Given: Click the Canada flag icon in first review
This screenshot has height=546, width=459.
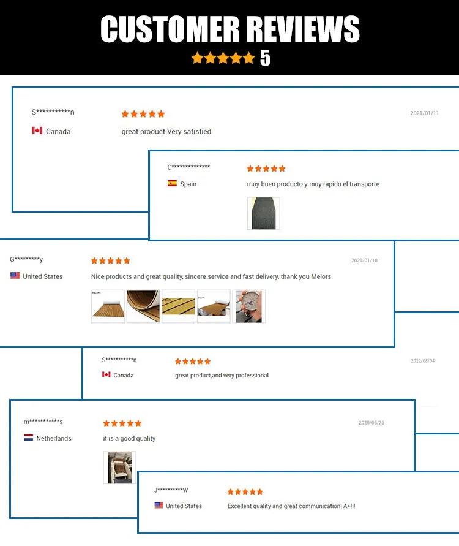Looking at the screenshot, I should click(x=37, y=131).
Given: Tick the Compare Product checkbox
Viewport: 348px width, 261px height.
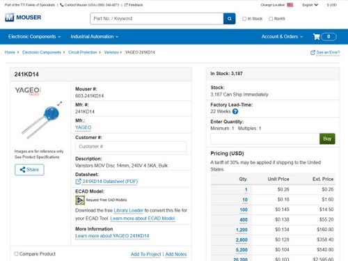Looking at the screenshot, I should 16,254.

....................

> [PROBLEM] All entries should be restated word for word; no images belong in the copy.

> [WRITTEN RESPONSE]
Given: Click the Canada flag icon in first review
This screenshot has height=546, width=459.
Looking at the screenshot, I should click(x=37, y=131).
Given: Tick the Compare Product checkbox
Viewport: 348px width, 261px height.
Looking at the screenshot, I should 16,254.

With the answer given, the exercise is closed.